I read your Salary Survey in last week&'s ­issue of The Grocer with great interest (May 20, p32).
Based on personal experience, I have found the recruitment industry for sales positions to be systematic and blinkered in its approach.
The most disgusting way this manifests itself is in the form of ageism.
I can identify at least 20 sales professionals, with whom I have worked in my 20 years of selling, who are exceptional in carrying out their job role, but have experienced this ridiculous prejudice.
I bet that if you asked recruitment consultants how many of the people on their books aged over 35 were unemployed, it would be a disproportionate amount.
I am not against the employment of younger people.
But please let us dispense with this crazy idea that an older person is unable to work as hard as someone younger. The person under the age of 35 years is not the only one with brains, ideas, knowledge, personality and character.
Businesses that view young minds as the only ones able to maintain business growth are driving business plans based on short-term goals and not medium to long-term development.
The most positive quality possessed by the mature and elder statesman in sales is the one that people often seem to see as a negative, rather than a positive: experience.

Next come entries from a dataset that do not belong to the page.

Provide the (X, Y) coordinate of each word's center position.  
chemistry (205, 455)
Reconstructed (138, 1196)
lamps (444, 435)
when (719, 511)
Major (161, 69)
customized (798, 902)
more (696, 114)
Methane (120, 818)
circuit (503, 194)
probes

High fliers are just as likely to be mature salesman as they are young. How often do you see the experienced salesman left to mop up after unrealistic promises made by a young salesman eager to impress have not been met?
Such eagerness is a wonderful asset to have, but can be costly to a business when not managed or controlled properly.
Please, let us get to a stage in business where age is not a prerequisite to defining a job. And let us remember that experience matters and should be seen by businesses as a valuable asset.